Document excerpt:
[Start of Attachment]
The most complete collection of his work in private hands remains that of the ducal house of Saxe-Coburg and Gotha, exhibited at Callenberg Castle in Coburg, north Bavaria. In 2012 Wolfam Koepp of the Metropolitan Museum of Art discovered a particular type of Roentgen table with removable legs for easier transport.

==Assessment==
According to his biography in the Encyclopædia Britannica Eleventh Edition of 1911, Roentgen was not a great cabinetmaker: "His forms were often clumsy, ungraceful, and commonplace; his furniture lacked the artistry of the French and the English cabinetmakers of the great period which came to an end about 1790. His bronzes were poor in design and coarse in execution; his work, in short, is tainted by commercialism. As an inlayer, however, he holds a position of high distinction. His marquetry is bolder and more vigorous than that of Riesener, who in other respects soared far above him. As an adroit devisor of mechanism he fully earned a reputation which former generations rated more highly than the modern critic, with his facilities for comparison, is prepared to accept. On the mechanical side he produced, with the help of Kintzing, many long-cased and other clocks with ingenious indicating and registering apparatus. Roentgen delighted in architectural forms, and his marquetry more often than not represents those scenes from classical mythology which were the dear delight of the 18th century." He is well represented at the V&A Museum in London, and other collections.
[End of Attachment]
Information supplied:
[Start of Attachment]
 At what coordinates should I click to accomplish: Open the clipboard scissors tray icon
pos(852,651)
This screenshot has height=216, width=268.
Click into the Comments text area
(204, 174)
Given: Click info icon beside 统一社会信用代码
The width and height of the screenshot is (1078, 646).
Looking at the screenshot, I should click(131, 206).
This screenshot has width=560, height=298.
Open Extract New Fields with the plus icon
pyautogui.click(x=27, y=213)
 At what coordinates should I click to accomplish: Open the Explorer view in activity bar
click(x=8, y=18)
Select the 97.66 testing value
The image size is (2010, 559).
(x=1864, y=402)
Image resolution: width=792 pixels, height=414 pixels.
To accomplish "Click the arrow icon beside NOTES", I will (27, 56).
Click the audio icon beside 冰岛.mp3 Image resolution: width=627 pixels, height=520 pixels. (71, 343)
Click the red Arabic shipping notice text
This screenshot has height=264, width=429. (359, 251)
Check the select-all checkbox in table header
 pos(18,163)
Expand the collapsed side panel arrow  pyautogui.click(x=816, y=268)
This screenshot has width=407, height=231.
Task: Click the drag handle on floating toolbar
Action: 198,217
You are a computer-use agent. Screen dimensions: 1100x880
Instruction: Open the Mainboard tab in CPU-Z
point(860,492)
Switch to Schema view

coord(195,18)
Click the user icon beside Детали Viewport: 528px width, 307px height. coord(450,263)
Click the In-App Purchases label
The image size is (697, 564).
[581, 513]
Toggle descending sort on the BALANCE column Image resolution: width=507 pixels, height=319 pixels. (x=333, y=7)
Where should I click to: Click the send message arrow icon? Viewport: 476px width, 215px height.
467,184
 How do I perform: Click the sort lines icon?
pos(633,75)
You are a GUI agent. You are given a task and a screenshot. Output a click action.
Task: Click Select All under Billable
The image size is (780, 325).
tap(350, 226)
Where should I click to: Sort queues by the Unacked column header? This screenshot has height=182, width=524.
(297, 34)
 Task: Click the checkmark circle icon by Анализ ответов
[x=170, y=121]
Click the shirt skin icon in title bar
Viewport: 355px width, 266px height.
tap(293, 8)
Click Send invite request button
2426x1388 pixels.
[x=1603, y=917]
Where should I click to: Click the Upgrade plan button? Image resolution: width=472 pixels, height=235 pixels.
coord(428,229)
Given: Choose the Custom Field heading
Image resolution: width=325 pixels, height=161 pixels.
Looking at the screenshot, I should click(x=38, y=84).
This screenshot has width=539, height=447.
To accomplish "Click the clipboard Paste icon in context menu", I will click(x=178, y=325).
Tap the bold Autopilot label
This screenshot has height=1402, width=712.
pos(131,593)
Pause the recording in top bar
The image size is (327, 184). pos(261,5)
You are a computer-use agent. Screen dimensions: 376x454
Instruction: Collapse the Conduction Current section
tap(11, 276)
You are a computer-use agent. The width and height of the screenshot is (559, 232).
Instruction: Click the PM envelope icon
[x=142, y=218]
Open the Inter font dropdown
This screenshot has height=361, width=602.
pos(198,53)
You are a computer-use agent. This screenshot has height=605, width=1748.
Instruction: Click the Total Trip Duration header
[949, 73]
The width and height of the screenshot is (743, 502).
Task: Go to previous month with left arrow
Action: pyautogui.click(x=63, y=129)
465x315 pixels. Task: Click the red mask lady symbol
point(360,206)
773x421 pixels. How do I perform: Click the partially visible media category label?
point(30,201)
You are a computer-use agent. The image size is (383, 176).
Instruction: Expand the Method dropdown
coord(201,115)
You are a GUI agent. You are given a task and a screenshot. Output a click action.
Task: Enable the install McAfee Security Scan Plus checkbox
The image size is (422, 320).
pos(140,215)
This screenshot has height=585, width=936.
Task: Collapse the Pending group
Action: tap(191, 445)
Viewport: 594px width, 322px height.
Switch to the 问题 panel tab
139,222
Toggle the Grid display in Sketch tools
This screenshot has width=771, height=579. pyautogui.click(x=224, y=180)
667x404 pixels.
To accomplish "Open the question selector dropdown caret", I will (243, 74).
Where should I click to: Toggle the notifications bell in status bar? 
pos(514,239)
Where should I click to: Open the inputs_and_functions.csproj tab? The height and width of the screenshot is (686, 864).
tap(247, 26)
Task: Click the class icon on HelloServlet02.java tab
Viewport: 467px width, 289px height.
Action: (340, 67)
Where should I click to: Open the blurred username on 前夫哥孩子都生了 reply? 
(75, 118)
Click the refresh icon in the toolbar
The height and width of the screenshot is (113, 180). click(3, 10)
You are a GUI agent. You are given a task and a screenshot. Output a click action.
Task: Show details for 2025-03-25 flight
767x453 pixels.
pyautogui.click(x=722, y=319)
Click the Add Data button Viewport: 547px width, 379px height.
[End of Attachment]
Requirement 1: In the excerpt on Roentgen above, the quoted assessment says earlier generations rated his skill as a deviser of mechanism more highly than the modern critic does. What reason does the excerpt give for that difference? Answer in one to three sentences.
Requirement 2: Write out the passage from the excerpt on Roentgen, starting at "The most complete" and ending at "for easier transport.".

Written response 1: The modern critic has facilities for comparison. For that reason, the modern critic is not prepared to accept the high reputation that former generations gave Roentgen as an adroit deviser of mechanism.

Written response 2:
The most complete collection of his work in private hands remains that of the ducal house of Saxe-Coburg and Gotha, exhibited at Callenberg Castle in Coburg, north Bavaria. In 2012 Wolfam Koepp of the Metropolitan Museum of Art discovered a particular type of Roentgen table with removable legs for easier transport.